▶ Задача:
Перепишите без изменений записи, начиная со строки, содержащей «Image resolution: width=1512», и до конца записей, включая обе границы. Изображения в ответ не включайте.
=-=-=-=-=
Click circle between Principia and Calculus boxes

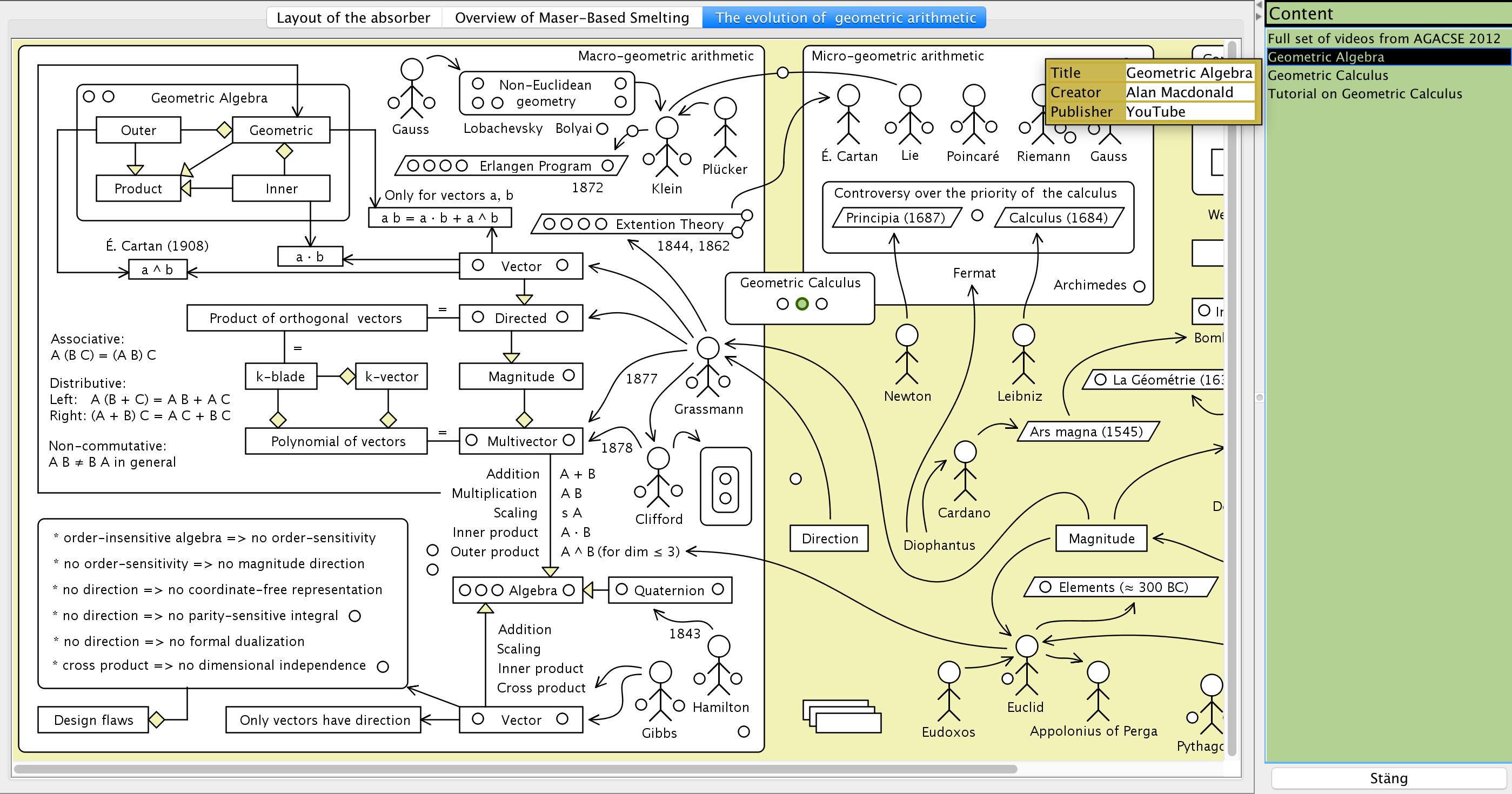[976, 216]
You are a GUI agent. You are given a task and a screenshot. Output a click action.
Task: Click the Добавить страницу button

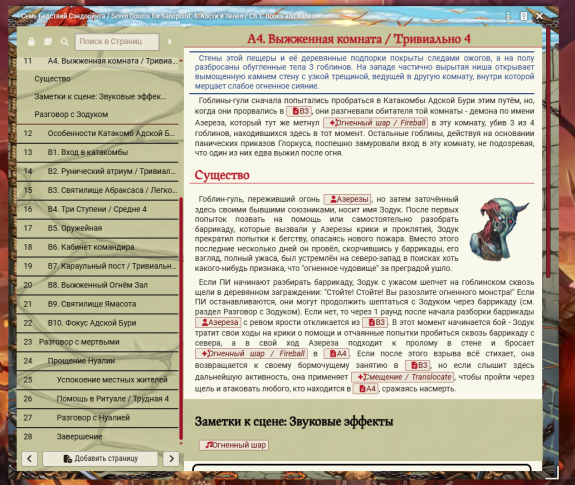pos(100,458)
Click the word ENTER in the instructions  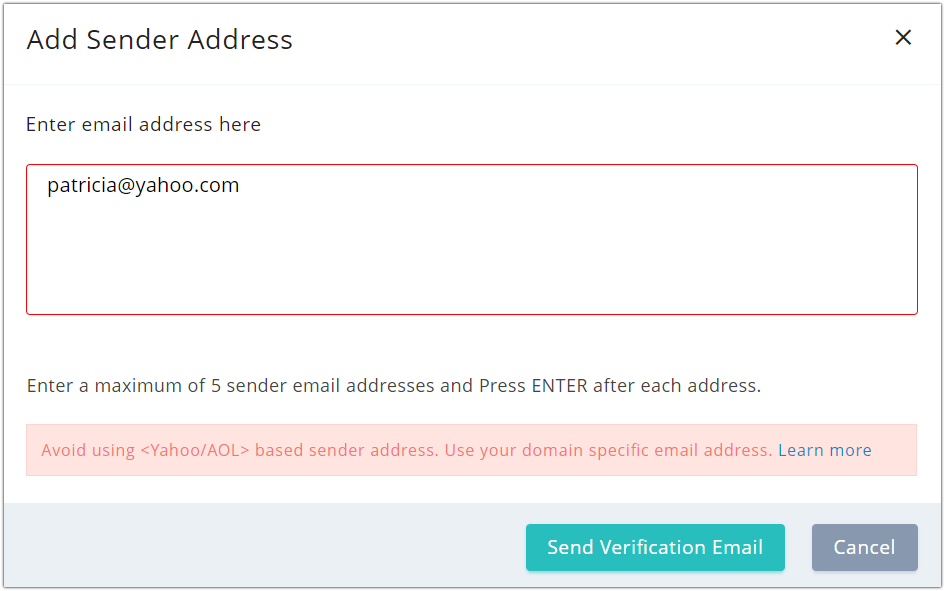coord(560,385)
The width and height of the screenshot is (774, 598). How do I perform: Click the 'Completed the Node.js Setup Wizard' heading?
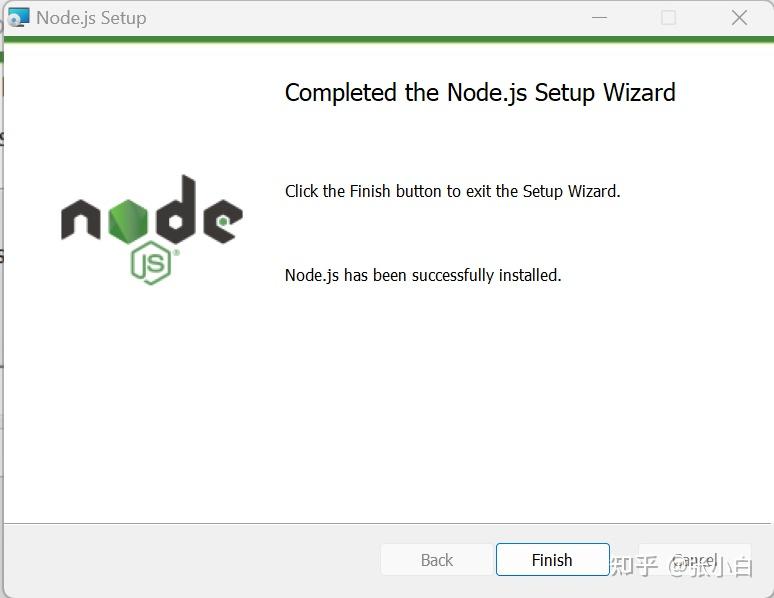point(480,93)
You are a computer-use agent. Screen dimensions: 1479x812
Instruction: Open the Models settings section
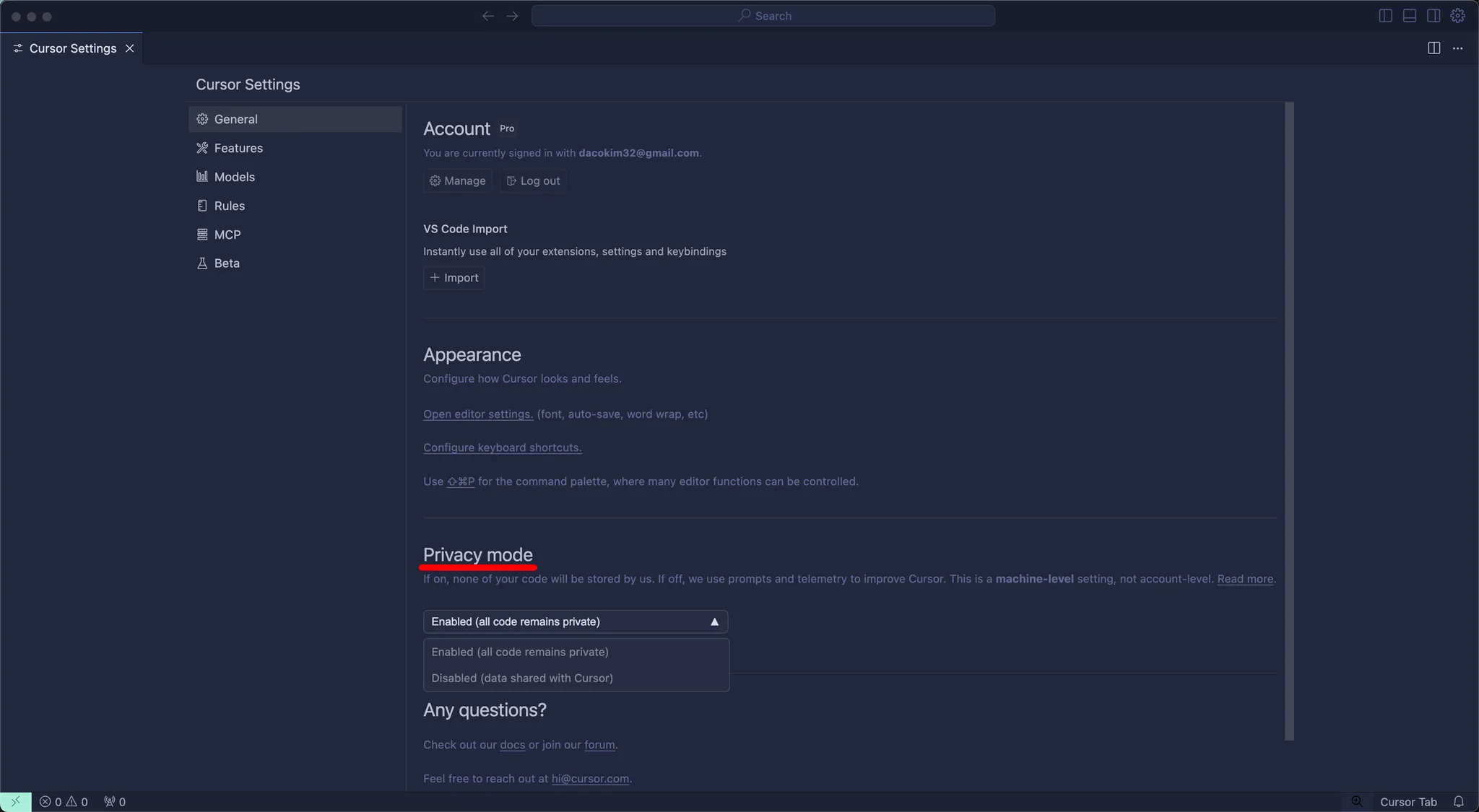[x=234, y=177]
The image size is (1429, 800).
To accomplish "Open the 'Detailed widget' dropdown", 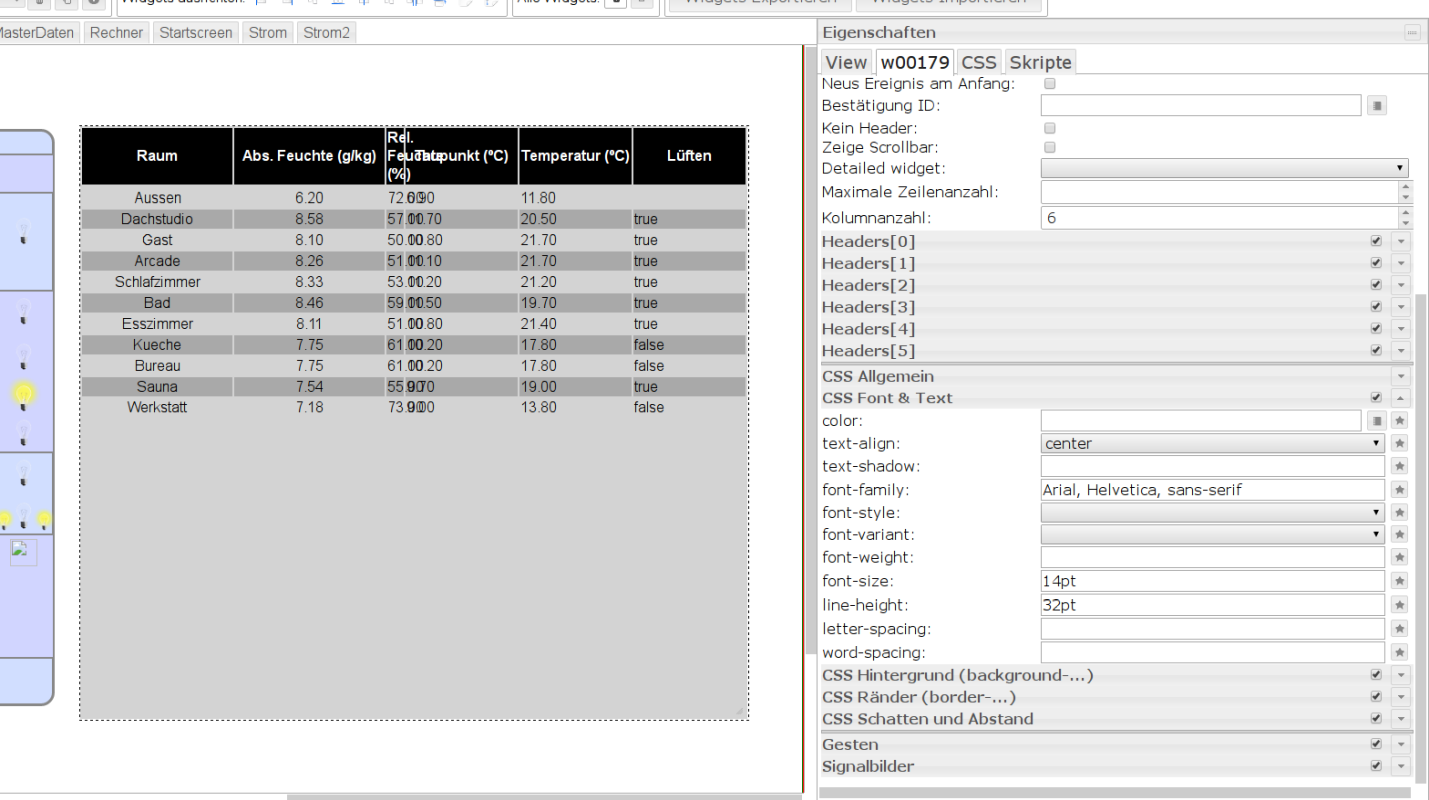I will click(x=1224, y=168).
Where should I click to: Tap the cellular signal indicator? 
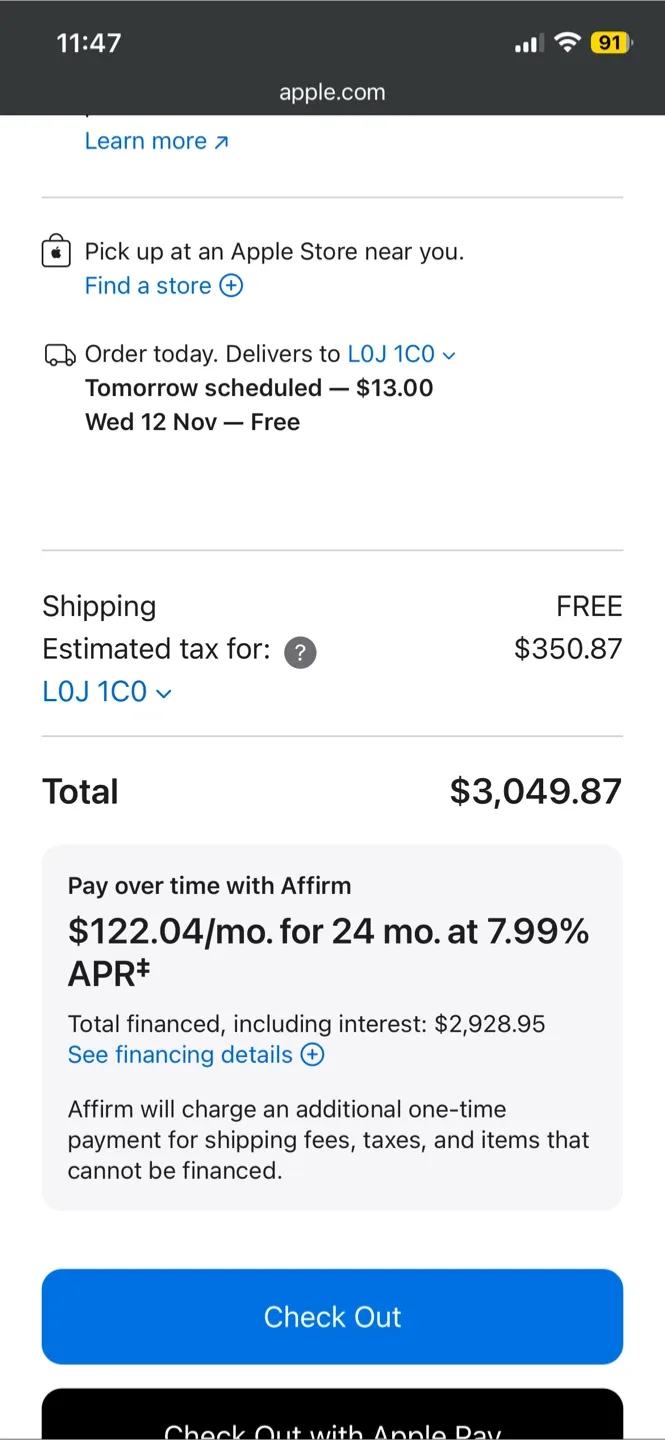(528, 42)
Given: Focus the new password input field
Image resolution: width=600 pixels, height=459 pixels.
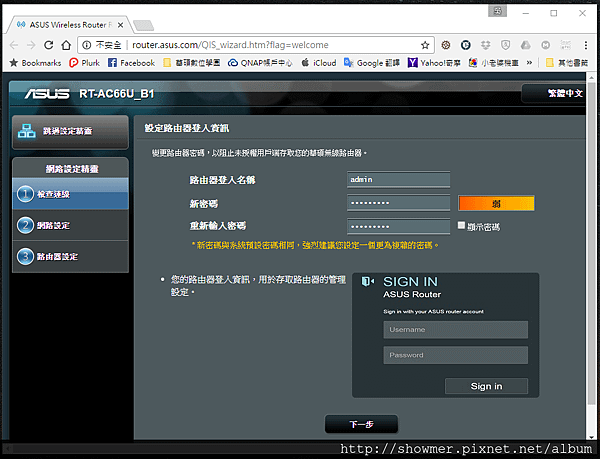Looking at the screenshot, I should click(398, 203).
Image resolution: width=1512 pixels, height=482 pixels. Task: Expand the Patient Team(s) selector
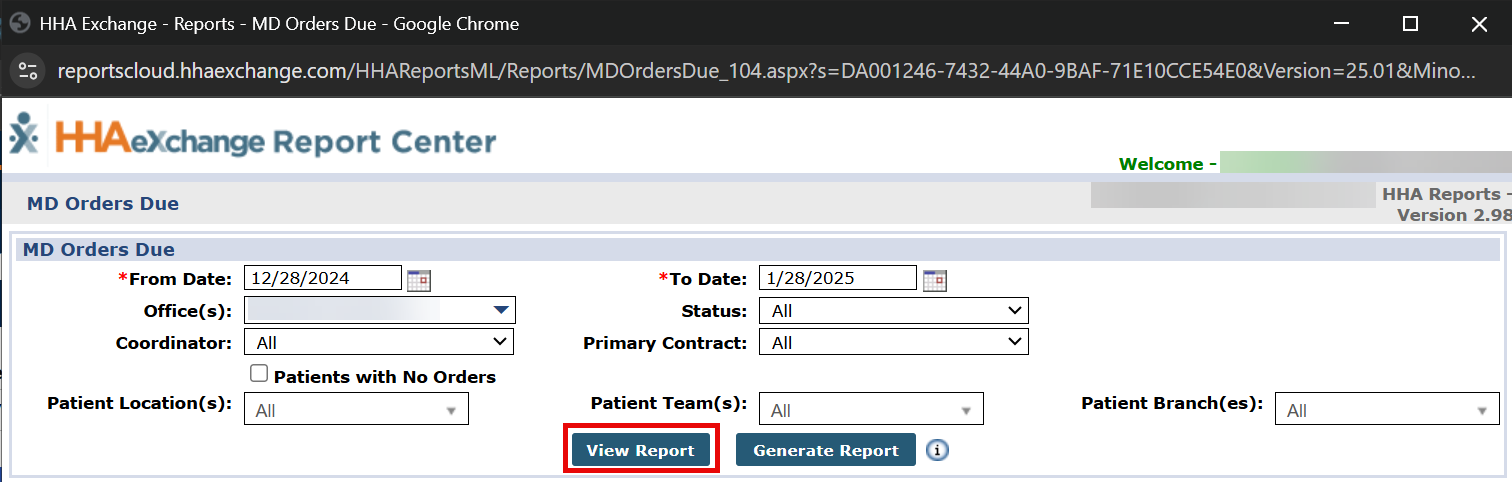pos(871,410)
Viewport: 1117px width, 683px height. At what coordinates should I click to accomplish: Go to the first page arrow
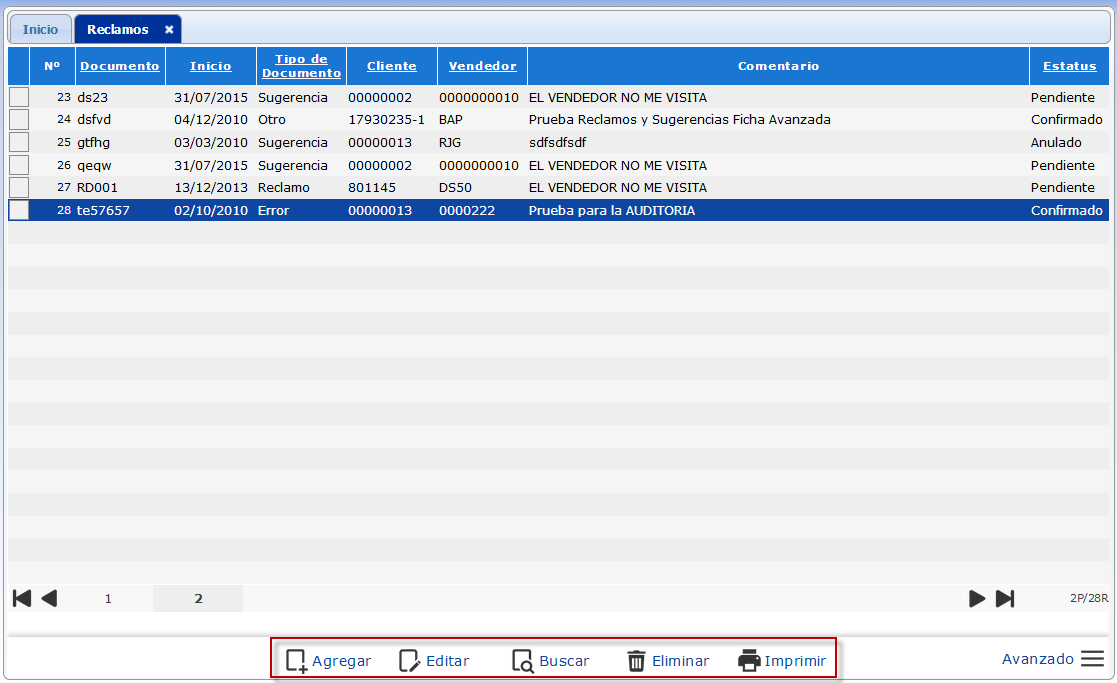coord(22,598)
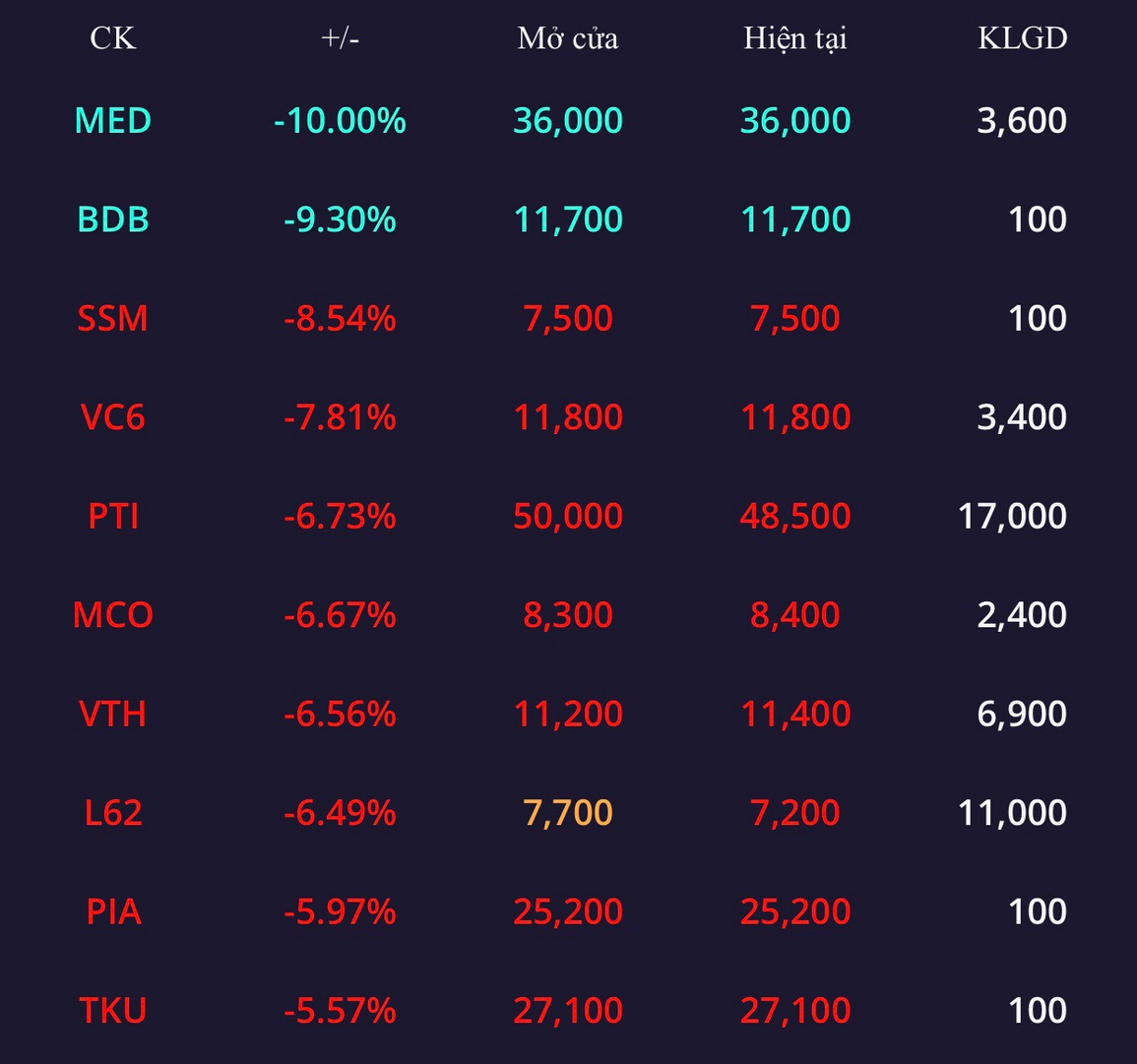Choose the VC6 stock code

pos(113,417)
=-=-=-=-=
▶ Подробное решение:
Image resolution: width=1512 pixels, height=482 pixels. Task: Expand the Patient Team(s) selector
pos(871,410)
Viewport: 1117px width, 683px height. At what coordinates should I click to accomplish: Go to the first page arrow
coord(22,598)
Choose the VC6 stock code

pos(113,417)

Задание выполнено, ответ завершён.